As you both watch a player well out of contention come up a club short on the 12th hole and splash his ball in Rae’s Creek, the member says, “Always take one extra club there and hit it smooth. Did you know I have seven holes-in-one there?”
This question was somehow not rhetorical, as he waited for you to respond that no, you didn’t even know this guy’s name, so there’s no way in the world you’d have any idea about his hole-in-one total on the 12th. (Of course, you left out everything after “no.”)
“Where’s that Spanish kid anyway?” he asks, staring at the TV with growing skepticism. It’s now time to breach that cordiality, so you take the remote and put on the actual telecast, just in time to see Rahm hole a 20-footer for birdie.
While you continue to watch, the two of you settle into a nice rhythm, remaining silent for a few minutes, only interrupted by the man’s stories of the course and the tournament from years gone by.
“I’ve been a member here since ’53,” he tells you. It’s been said that you can tell a lot about a person during a round of golf, but perhaps you can tell just as much while watching a round. You decide this man must’ve been honest in business during his working days, because he quickly adds, “Excuse me, I misspoke. I was only a junior member in ’53. It wasn’t until ’59 when I became a full member.” Interesting, you think, but you weren’t exactly going to audit him.
With a birdie putt to win on the final hole, Rahm is stalking it from all sides, while you and the member have now inched closer to the screen.

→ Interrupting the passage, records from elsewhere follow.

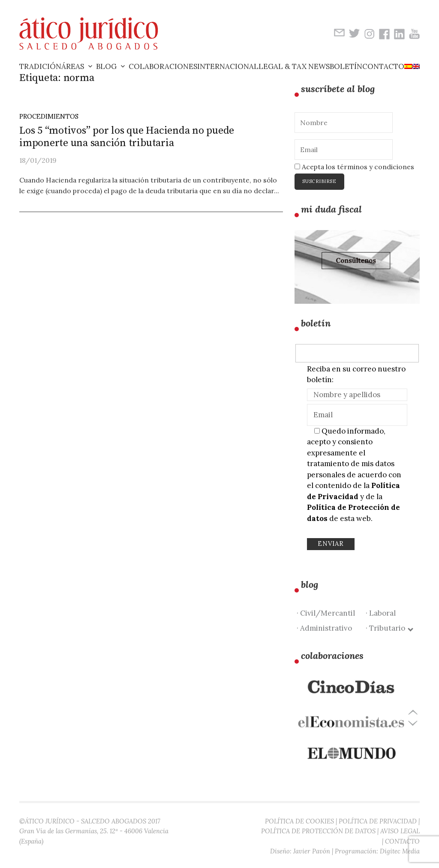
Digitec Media (400, 851)
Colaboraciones (163, 66)
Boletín (346, 66)
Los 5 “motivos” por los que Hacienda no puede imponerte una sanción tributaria (126, 137)
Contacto (383, 66)
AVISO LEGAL (400, 831)
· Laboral (381, 613)
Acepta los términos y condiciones (354, 167)
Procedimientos (49, 116)
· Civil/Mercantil (326, 613)
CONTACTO (402, 841)
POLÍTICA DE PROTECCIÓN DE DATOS (318, 831)
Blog (106, 66)
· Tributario (389, 628)
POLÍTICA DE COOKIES (299, 821)
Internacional (228, 66)
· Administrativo (324, 628)
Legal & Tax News (294, 66)
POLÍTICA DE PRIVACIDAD (378, 821)
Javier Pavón (312, 851)
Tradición (40, 66)
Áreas (72, 66)
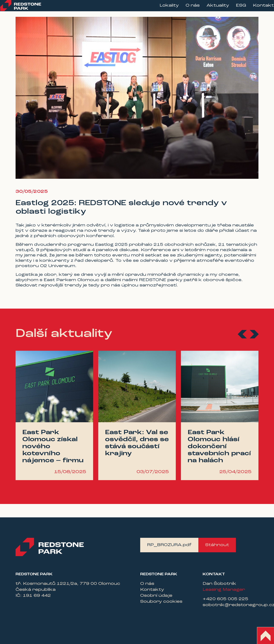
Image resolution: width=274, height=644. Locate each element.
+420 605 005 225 (225, 599)
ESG (234, 8)
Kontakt (257, 8)
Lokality (162, 8)
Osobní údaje (156, 596)
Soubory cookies (161, 602)
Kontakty (152, 590)
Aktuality (211, 8)
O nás (186, 8)
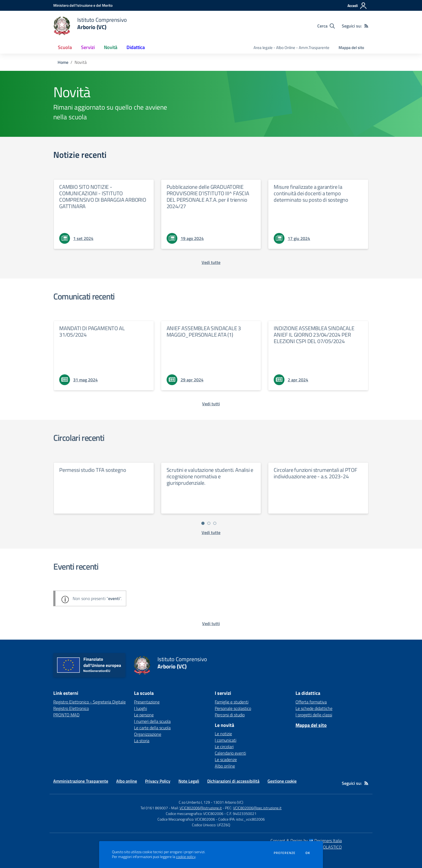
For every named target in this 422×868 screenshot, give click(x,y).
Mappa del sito (351, 48)
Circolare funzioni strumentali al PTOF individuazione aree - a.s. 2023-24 (315, 473)
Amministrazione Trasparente (80, 781)
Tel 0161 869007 (154, 808)
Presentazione (147, 702)
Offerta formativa (311, 702)
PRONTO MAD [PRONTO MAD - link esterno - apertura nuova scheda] (66, 715)
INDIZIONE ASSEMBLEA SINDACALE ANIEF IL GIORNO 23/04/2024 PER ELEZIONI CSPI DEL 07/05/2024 (314, 335)
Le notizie (223, 734)
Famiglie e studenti (232, 702)
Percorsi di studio (230, 715)
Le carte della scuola (152, 727)
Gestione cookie (282, 781)
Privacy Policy (158, 781)
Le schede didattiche (314, 708)
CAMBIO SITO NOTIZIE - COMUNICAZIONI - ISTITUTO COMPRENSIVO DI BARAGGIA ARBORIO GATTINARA (103, 196)
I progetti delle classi (314, 715)
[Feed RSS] (366, 26)
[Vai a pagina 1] (203, 523)
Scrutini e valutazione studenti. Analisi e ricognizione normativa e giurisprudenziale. (210, 476)
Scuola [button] (65, 47)
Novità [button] (110, 47)
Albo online (225, 766)
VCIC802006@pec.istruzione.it (257, 808)
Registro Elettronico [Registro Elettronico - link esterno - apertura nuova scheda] (71, 708)
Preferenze (285, 853)
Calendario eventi (230, 753)
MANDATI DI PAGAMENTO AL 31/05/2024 (92, 331)
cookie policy (186, 857)
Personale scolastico (233, 708)
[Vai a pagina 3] (215, 523)
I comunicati (226, 740)
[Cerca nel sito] (326, 26)
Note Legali (189, 781)
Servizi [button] (88, 47)
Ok (308, 853)
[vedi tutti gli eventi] (211, 623)
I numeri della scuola (152, 721)
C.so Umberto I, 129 (194, 802)
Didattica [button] (136, 47)
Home (63, 62)
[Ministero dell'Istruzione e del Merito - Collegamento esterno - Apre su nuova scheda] (83, 5)
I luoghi (140, 708)
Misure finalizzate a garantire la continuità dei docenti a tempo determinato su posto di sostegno (311, 193)
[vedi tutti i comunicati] (211, 404)
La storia (142, 741)
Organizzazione (148, 734)
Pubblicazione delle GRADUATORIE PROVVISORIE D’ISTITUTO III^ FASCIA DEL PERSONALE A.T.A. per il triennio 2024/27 (208, 196)
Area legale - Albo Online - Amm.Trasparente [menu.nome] (291, 48)
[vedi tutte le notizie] (211, 262)
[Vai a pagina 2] (209, 523)
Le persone (144, 715)
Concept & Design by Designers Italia (306, 840)
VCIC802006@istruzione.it (200, 808)
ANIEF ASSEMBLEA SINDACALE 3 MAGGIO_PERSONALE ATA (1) (204, 331)
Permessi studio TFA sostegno (93, 470)
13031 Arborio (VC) (228, 802)
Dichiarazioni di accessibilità (233, 781)
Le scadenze (226, 759)
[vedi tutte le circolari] (211, 532)
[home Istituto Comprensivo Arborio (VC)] (90, 26)
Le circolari (224, 746)
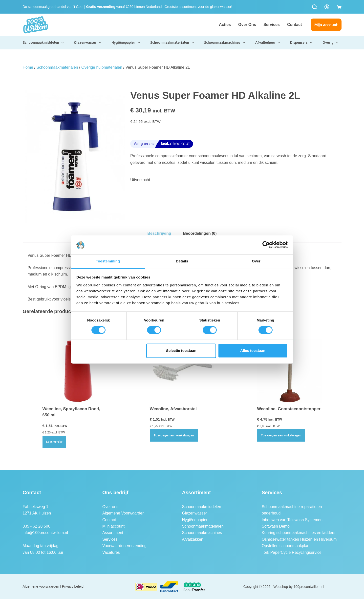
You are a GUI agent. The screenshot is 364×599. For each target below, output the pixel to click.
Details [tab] (182, 261)
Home (28, 67)
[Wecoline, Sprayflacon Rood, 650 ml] (75, 371)
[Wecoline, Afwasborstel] (182, 371)
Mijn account (326, 25)
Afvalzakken (193, 539)
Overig (331, 43)
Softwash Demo (276, 526)
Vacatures (111, 552)
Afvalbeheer (268, 43)
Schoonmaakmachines (225, 43)
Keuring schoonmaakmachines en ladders (299, 533)
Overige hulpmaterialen (102, 67)
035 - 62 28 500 (37, 526)
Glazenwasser (88, 43)
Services (272, 24)
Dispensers (301, 43)
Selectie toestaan (181, 350)
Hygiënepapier (126, 43)
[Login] (327, 7)
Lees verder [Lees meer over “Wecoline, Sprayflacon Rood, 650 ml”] (54, 442)
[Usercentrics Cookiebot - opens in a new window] (266, 245)
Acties (225, 24)
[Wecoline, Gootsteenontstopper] (289, 371)
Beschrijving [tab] (159, 233)
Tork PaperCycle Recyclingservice (292, 552)
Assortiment (113, 533)
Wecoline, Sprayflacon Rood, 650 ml (71, 412)
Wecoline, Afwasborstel (173, 409)
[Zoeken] (315, 7)
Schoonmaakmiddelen (43, 43)
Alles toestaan (253, 350)
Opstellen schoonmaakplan (285, 546)
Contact (295, 24)
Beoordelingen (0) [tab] (200, 233)
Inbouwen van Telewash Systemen (292, 520)
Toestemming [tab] (108, 261)
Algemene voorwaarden (41, 586)
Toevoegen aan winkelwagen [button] (174, 435)
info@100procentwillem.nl (45, 533)
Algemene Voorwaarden (123, 513)
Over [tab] (256, 261)
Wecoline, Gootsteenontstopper (289, 409)
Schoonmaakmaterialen (172, 43)
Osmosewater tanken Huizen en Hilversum (299, 539)
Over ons (247, 24)
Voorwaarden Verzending (124, 546)
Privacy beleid (73, 586)
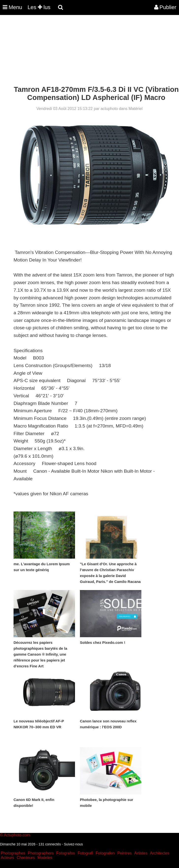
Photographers (40, 853)
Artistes (141, 853)
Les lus (39, 7)
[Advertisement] (89, 51)
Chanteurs (26, 858)
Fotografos (65, 853)
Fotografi (85, 853)
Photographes (13, 853)
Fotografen (105, 853)
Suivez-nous (73, 844)
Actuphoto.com (17, 835)
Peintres (124, 853)
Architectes (160, 853)
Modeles (45, 858)
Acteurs (7, 858)
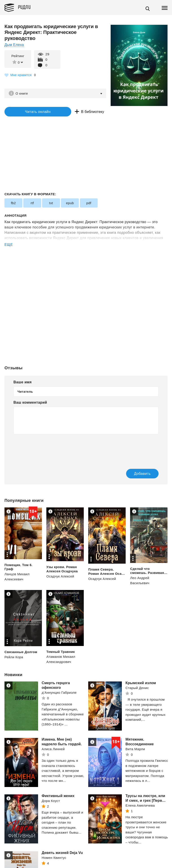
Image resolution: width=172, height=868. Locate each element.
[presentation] (47, 449)
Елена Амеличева (140, 805)
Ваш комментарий (30, 403)
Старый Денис (137, 688)
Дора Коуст (51, 801)
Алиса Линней (53, 749)
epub (69, 203)
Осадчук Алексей (60, 576)
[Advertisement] (86, 266)
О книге (22, 93)
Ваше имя (22, 382)
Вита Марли (135, 749)
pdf (88, 203)
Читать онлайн (32, 112)
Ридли (25, 7)
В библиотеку (83, 112)
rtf (32, 203)
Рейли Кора (14, 657)
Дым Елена (14, 44)
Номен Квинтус (54, 858)
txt (51, 203)
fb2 (13, 203)
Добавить (138, 474)
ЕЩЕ (8, 245)
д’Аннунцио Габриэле (59, 692)
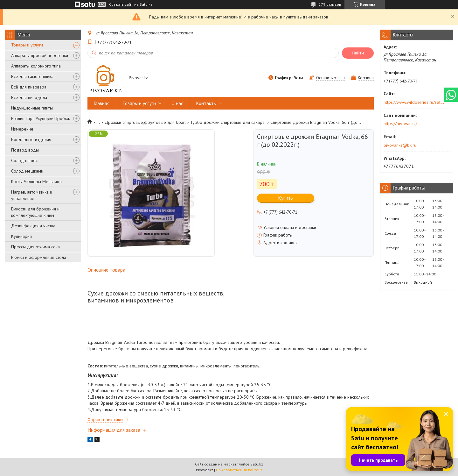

“I always play this one on the right edge,” he offers, “but during the tournament, it’ll break a little more.”
Rahm plays it a cup outside the hole and it drops in for birdie and the victory, which you cheer silently for fear of acting too boisterous in the cabin.
With that, the man stands up, which is your polite invitation to leave. “I never even got your name,” you say as you shake his hand.
“Oh, don’t worry about me. Just tell everyone you have a friend at the Augusta National Golf Club.”